* [WORK INSTRUCTION] From the data below, repeat exactly the lines from the line with "Contemporary (195, 337)" to the line with "Burushaski (992, 109)", both included.

(Saved entries)
== Segment start ==
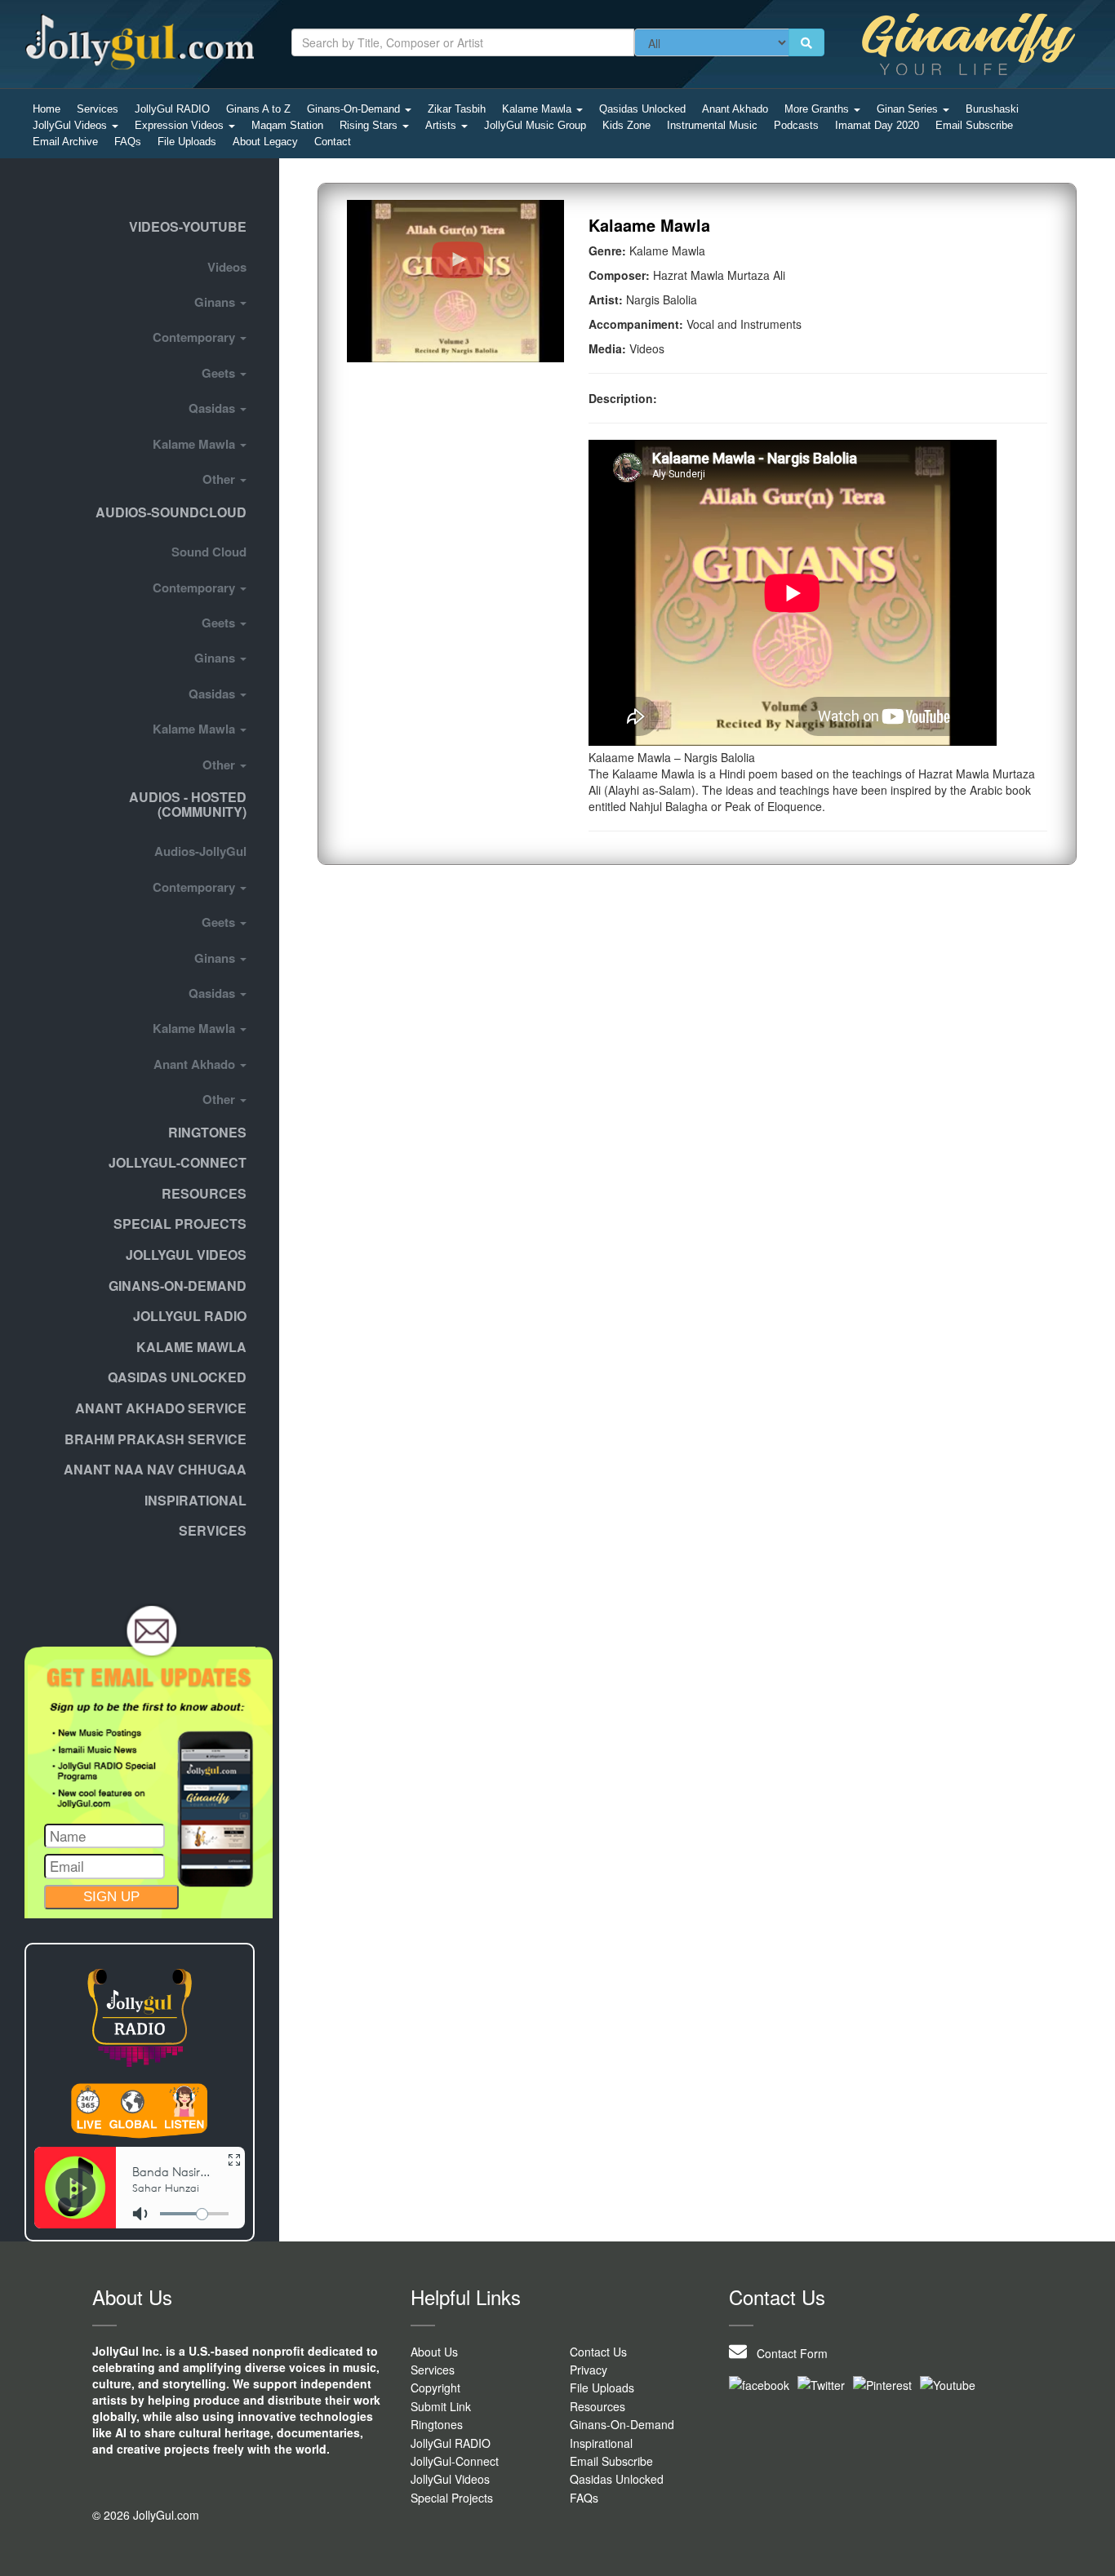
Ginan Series (909, 109)
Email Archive (65, 141)
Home (46, 109)
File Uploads (187, 141)
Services (97, 109)
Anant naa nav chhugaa (155, 1469)
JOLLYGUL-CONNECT (178, 1162)
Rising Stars (370, 125)
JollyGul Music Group (535, 125)
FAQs (127, 141)
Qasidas (213, 408)
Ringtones (207, 1132)
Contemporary (195, 337)
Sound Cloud (209, 552)
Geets (220, 373)
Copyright (435, 2387)
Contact (332, 141)
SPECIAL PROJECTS (180, 1223)
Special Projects (452, 2498)
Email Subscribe (974, 125)
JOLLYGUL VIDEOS (186, 1254)
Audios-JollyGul (200, 851)
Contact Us (598, 2351)
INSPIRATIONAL (195, 1500)
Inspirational (601, 2443)
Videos (227, 267)
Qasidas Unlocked (642, 109)
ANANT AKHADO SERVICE (161, 1408)
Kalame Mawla (538, 109)
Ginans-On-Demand (355, 109)
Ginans (216, 302)
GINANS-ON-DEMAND (178, 1285)
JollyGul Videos (71, 125)
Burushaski (992, 109)
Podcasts (796, 125)
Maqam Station (287, 125)
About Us (434, 2351)
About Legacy (265, 141)
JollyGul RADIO (172, 109)
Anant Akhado (735, 109)
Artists (442, 125)
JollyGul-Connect (455, 2461)
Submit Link (441, 2406)
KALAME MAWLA (191, 1346)
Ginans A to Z (258, 109)
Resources (204, 1193)
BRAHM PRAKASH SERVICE (155, 1439)
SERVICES (213, 1530)
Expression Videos (181, 125)
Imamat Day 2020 (877, 125)
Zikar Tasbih (457, 109)
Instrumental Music (712, 125)
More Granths (818, 109)
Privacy (588, 2369)
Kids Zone (626, 125)
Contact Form (787, 2353)
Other (220, 479)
== Segment end ==
* [THE ANSWER]
Contemporary (195, 337)
Sound Cloud (209, 552)
Geets (220, 373)
Copyright (435, 2387)
Contact (332, 141)
SPECIAL PROJECTS (180, 1223)
Special Projects (452, 2498)
Email Subscribe (974, 125)
JOLLYGUL VIDEOS (186, 1254)
Audios-JollyGul (200, 851)
Contact Us (598, 2351)
INSPIRATIONAL (195, 1500)
Inspirational (601, 2443)
Videos (227, 267)
Qasidas Unlocked (642, 109)
ANANT AKHADO SERVICE (161, 1408)
Kalame Mawla (538, 109)
Ginans-On-Demand (355, 109)
Ginans (216, 302)
GINANS-ON-DEMAND (178, 1285)
JollyGul Videos (71, 125)
Burushaski (992, 109)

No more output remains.